The following code:
stage.displayState='fullScreen';
*should* set your flash clip to flawless fullscreen mode, and does in most OSes. Using OSX Leopard and Flash CS3, however, your flash clip still has the title bar (with the close, minimize, and + buttons). Not exactly behavior as documented.

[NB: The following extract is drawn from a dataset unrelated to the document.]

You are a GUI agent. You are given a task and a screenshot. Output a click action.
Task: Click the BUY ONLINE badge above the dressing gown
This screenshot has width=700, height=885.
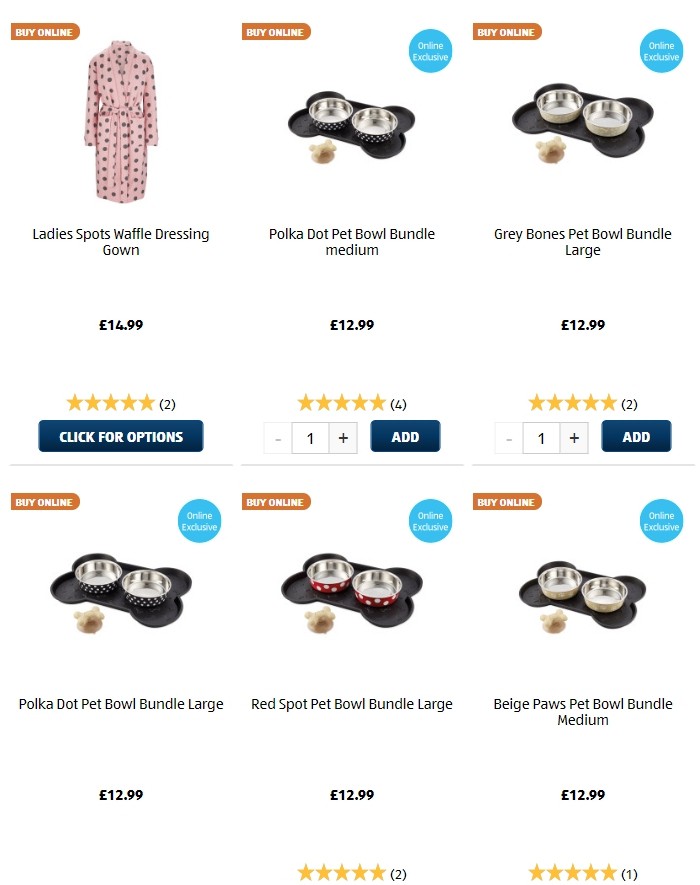(44, 31)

At first I found the suggestion here to put the above code into frame 2 - that seemed to work for some people. That didn't work for me, but if I put a 530 millisecond or greater delay in frame 1 before moving on to frame 2 it would work (529 or less would not):
I then tried putting fullscreen code directly in goNext just to see what would happen:
stop();
function goNext(te:TimerEvent):void
{
t.stop();
t.removeEventListener(flash.events.TimerEvent.TIMER, goNext);
gotoAndStop(2);
}
var t:Timer = new Timer(530, 1);
t.addEventListener(flash.events.TimerEvent.TIMER, goNext);
t.start();
stop();
function goNext(te:TimerEvent):void
{
t.stop();
t.removeEventListener(flash.events.TimerEvent.TIMER, goNext);
stage.displayState='fullScreen';
}
var t:Timer = new Timer(530, 1);
t.addEventListener(flash.events.TimerEvent.TIMER, goNext);
t.start();
That didn't work, which meant either Flash really liked having that code in frame 2, or it just took that little bit longer to transition to frame 2 than it did to just run stage.displayState='fullScreen' inline. So I switched the delay to a full second:
stop();
function goNext(te:TimerEvent):void
{
t.stop();
t.removeEventListener(flash.events.TimerEvent.TIMER, goNext);
stage.displayState='fullScreen';
}
var t:Timer = new Timer(1000, 1);
t.addEventListener(flash.events.TimerEvent.TIMER, goNext);
t.start();
... and it once again worked.
So it looks like the problem is we're waiting for either OSX or Flash to do something in the background before it's ready to go fullscreen. Until this bug is fixed you're going to have to take a good guess at about how long to delay before going fullscreen if you don't want to end up with a titlebar.